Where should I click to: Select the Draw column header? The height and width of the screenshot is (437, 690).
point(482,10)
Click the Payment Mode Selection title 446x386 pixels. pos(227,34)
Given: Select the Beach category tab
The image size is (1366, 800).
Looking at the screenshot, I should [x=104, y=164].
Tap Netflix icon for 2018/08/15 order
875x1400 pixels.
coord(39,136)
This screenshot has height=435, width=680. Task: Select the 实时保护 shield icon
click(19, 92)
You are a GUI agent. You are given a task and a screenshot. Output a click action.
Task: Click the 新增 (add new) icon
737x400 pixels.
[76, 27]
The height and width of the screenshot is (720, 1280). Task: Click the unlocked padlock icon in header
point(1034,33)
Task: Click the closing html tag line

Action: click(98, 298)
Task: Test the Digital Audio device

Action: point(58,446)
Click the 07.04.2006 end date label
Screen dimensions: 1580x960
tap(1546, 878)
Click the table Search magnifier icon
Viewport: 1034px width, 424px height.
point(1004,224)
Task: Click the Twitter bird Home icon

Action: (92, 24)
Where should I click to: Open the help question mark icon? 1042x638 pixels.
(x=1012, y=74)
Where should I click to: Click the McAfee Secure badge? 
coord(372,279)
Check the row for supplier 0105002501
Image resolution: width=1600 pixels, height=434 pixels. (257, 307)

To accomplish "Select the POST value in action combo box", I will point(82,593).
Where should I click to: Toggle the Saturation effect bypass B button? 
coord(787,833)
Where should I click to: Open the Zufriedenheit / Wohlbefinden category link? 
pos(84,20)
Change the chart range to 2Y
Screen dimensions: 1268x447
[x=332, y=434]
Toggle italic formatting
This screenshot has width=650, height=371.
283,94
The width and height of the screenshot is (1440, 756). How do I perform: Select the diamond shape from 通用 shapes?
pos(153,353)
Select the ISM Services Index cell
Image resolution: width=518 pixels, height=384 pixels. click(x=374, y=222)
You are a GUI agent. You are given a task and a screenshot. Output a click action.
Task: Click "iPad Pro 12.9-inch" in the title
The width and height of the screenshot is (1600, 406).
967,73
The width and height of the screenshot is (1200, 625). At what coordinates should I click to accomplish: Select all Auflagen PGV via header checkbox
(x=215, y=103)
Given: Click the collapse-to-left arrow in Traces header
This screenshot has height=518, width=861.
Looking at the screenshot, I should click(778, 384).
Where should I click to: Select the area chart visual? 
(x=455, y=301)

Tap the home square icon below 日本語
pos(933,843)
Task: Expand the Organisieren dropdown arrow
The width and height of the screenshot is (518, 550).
━━━━━━━━━━━━━━━━
Above are some records; repeat all of them exactly.

Where should I click to: Select the Draw column header? The height and width of the screenshot is (437, 690).
point(482,10)
Click the Payment Mode Selection title 446x386 pixels. pos(227,34)
Given: Select the Beach category tab
The image size is (1366, 800).
Looking at the screenshot, I should [x=104, y=164].
Tap Netflix icon for 2018/08/15 order
875x1400 pixels.
coord(39,136)
This screenshot has height=435, width=680. Task: Select the 实时保护 shield icon
click(19, 92)
You are a GUI agent. You are given a task and a screenshot. Output a click action.
Task: Click the 新增 (add new) icon
737x400 pixels.
[76, 27]
The height and width of the screenshot is (720, 1280). Task: Click the unlocked padlock icon in header
point(1034,33)
Task: Click the closing html tag line

Action: click(98, 298)
Task: Test the Digital Audio device

Action: point(58,446)
Click the 07.04.2006 end date label
Screen dimensions: 1580x960
tap(1546, 878)
Click the table Search magnifier icon
Viewport: 1034px width, 424px height.
point(1004,224)
Task: Click the Twitter bird Home icon

Action: (92, 24)
Where should I click to: Open the help question mark icon? 1042x638 pixels.
(x=1012, y=74)
Where should I click to: Click the McAfee Secure badge? 
coord(372,279)
Check the row for supplier 0105002501
Image resolution: width=1600 pixels, height=434 pixels. (257, 307)

To accomplish "Select the POST value in action combo box", I will point(82,593).
Where should I click to: Toggle the Saturation effect bypass B button? 
coord(787,833)
Where should I click to: Open the Zufriedenheit / Wohlbefinden category link? 
pos(84,20)
Change the chart range to 2Y
Screen dimensions: 1268x447
[x=332, y=434]
Toggle italic formatting
This screenshot has width=650, height=371.
283,94
The width and height of the screenshot is (1440, 756). How do I perform: Select the diamond shape from 通用 shapes?
pos(153,353)
Select the ISM Services Index cell
Image resolution: width=518 pixels, height=384 pixels. click(x=374, y=222)
You are a GUI agent. You are given a task and a screenshot. Output a click action.
Task: Click "iPad Pro 12.9-inch" in the title
The width and height of the screenshot is (1600, 406).
967,73
The width and height of the screenshot is (1200, 625). At what coordinates should I click to accomplish: Select all Auflagen PGV via header checkbox
(x=215, y=103)
Given: Click the collapse-to-left arrow in Traces header
This screenshot has height=518, width=861.
Looking at the screenshot, I should click(778, 384).
Where should I click to: Select the area chart visual? 
(x=455, y=301)

Tap the home square icon below 日本語
pos(933,843)
Task: Expand the Organisieren dropdown arrow
The width and height of the screenshot is (518, 550).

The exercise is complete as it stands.